Le bombardement de Biarritz

Biarritz commémore ce mercredi 27 mars les 69 ans d'un drame inscrit au fer rouge dans la mémoire locale, le bombardement de la ville par 44 bombardiers B 24 Liberators du 466 Bomber group et du 458 Bomber group. Ces quadrimoteurs déversèrent en huit minutes, plus de 44 tonnes de bombes.

Depuis la fin de la Seconde guerre mondiale, l'analyse des archives a révélé que les aviateurs américains visaient d'abord le terrain d'aviation de Parme ainsi que l'usine Latécoère. Leur formation en diamant avait pour but de toucher l'objectif par un tapis de bombes à une époque où les tirs de précision et frappes chirurgicales n'existaient pas encore. Hélas, une partie de cette pluie de bombes toucha la ville et sa population.

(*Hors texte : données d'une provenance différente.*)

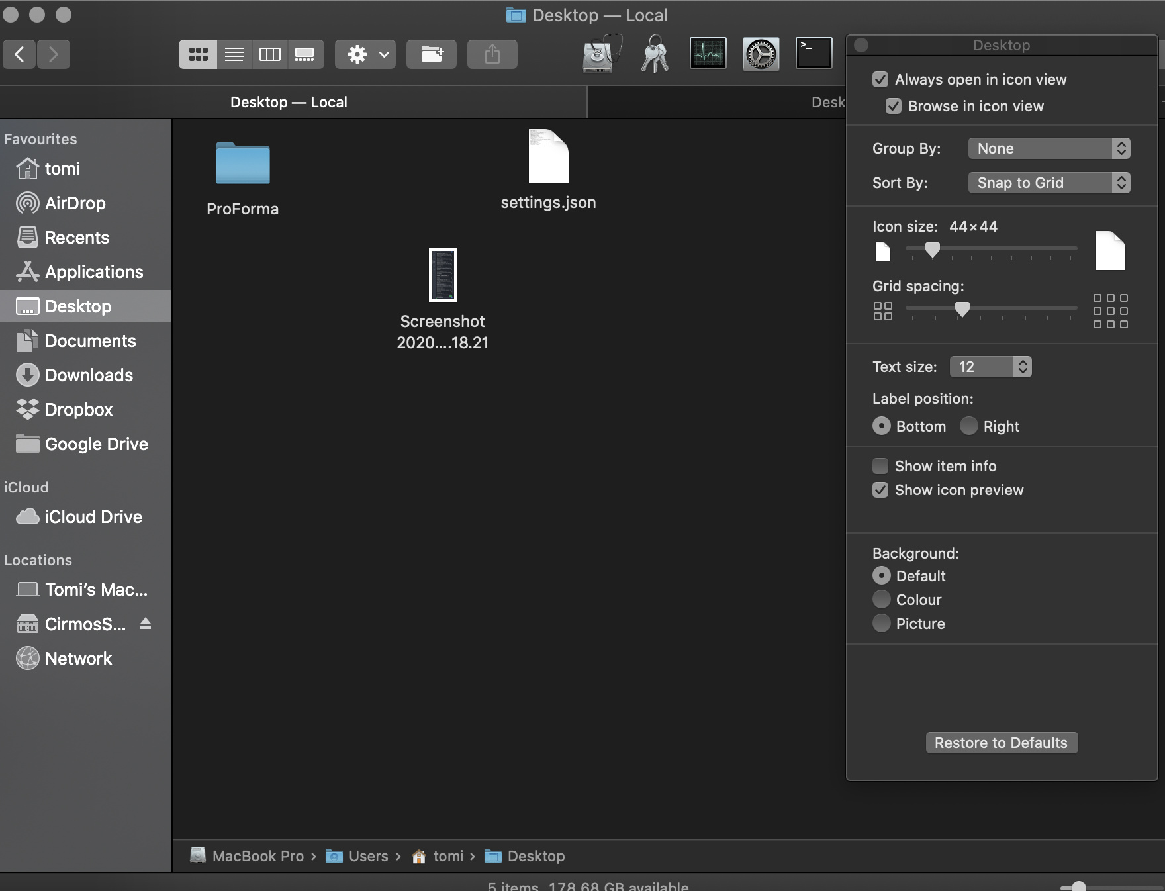Viewport: 1165px width, 891px height.
Task: Switch Finder to list view
Action: click(x=234, y=54)
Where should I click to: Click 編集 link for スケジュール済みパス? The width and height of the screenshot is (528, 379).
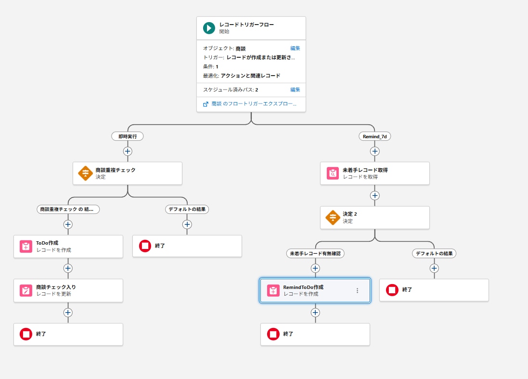tap(295, 90)
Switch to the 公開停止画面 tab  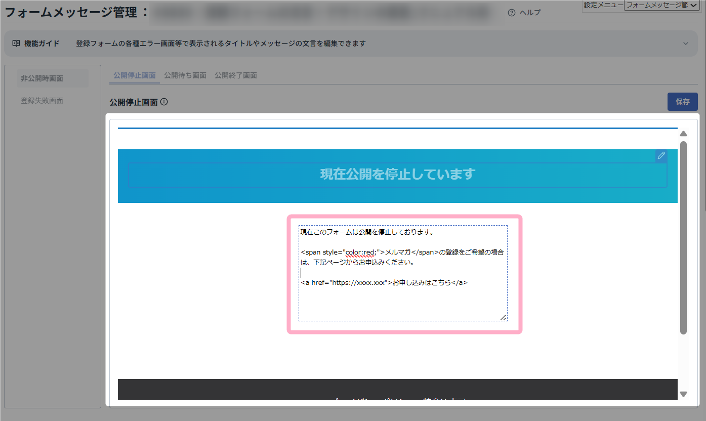point(135,75)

On dénombra 117 morts et 250 blessés dans les décombres. 375 maisons et immeubles furent touchés. Plus d'une centaine de militaires allemands périrent également lors de cette attaque. Les installations de l'aérodrome de Parme furent en grande partie détruites. Mais des témoins pensent encore que les alliés visaient une base de V1 ou de V2 installée par l'armée nazi.

Ces premières bombes volantes furent en tout cas observées à cette époque. Autre fait désormais connu, Biarritz abritait un important centre de commandement dans des bunkers construits en pleine ville et qui existent encore, notamment sous le musée de la mer et au cap Saint-martin.